Saved entries:
>>>
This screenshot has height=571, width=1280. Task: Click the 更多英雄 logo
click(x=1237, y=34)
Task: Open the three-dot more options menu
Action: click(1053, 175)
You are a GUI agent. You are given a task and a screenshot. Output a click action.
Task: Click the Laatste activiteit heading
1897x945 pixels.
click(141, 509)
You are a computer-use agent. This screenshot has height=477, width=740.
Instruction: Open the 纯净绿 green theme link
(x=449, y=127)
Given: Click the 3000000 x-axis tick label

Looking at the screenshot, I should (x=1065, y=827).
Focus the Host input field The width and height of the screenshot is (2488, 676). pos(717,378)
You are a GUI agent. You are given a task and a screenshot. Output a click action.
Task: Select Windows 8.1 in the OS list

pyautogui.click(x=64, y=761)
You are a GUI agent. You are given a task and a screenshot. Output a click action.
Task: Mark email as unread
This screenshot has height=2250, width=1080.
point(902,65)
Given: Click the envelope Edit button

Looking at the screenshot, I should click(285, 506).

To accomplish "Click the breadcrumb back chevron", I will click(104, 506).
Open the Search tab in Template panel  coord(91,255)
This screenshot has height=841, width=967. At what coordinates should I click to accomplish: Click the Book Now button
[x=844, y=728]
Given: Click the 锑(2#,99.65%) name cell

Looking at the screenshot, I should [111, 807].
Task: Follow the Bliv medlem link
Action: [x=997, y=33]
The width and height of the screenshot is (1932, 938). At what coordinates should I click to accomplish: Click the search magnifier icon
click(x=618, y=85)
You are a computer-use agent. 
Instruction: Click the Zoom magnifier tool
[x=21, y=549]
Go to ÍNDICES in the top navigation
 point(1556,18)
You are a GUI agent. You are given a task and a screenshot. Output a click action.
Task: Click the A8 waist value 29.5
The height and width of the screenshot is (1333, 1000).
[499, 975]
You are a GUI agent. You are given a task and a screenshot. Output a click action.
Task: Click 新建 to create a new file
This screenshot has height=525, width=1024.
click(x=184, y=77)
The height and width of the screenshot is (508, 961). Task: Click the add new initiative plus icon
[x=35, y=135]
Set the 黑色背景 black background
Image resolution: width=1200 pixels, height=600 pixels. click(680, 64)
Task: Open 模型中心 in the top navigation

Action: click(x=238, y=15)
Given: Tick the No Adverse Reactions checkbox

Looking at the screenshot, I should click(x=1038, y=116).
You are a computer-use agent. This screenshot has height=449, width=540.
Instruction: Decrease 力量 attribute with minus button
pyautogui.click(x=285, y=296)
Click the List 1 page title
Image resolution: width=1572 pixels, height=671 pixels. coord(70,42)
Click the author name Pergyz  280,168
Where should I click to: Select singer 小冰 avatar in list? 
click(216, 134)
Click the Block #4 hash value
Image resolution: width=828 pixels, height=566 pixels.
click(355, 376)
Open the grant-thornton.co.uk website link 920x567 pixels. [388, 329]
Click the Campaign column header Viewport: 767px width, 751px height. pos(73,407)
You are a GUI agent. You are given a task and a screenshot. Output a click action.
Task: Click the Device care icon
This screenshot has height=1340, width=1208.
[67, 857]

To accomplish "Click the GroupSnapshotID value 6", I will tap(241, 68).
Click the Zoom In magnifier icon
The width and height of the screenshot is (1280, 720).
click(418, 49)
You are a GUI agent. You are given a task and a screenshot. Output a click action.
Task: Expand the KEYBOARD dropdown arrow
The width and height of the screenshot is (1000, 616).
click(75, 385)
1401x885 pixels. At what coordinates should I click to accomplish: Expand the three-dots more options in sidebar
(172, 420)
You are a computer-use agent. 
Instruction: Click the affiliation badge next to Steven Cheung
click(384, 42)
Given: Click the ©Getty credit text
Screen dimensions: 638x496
<<<
**What you have to do**
Out of the preceding entries, pull each line that contains the word "value".

**Answer to this exercise**
Task: Click the A8 waist value 29.5
Click the Block #4 hash value
To accomplish "Click the GroupSnapshotID value 6", I will tap(241, 68).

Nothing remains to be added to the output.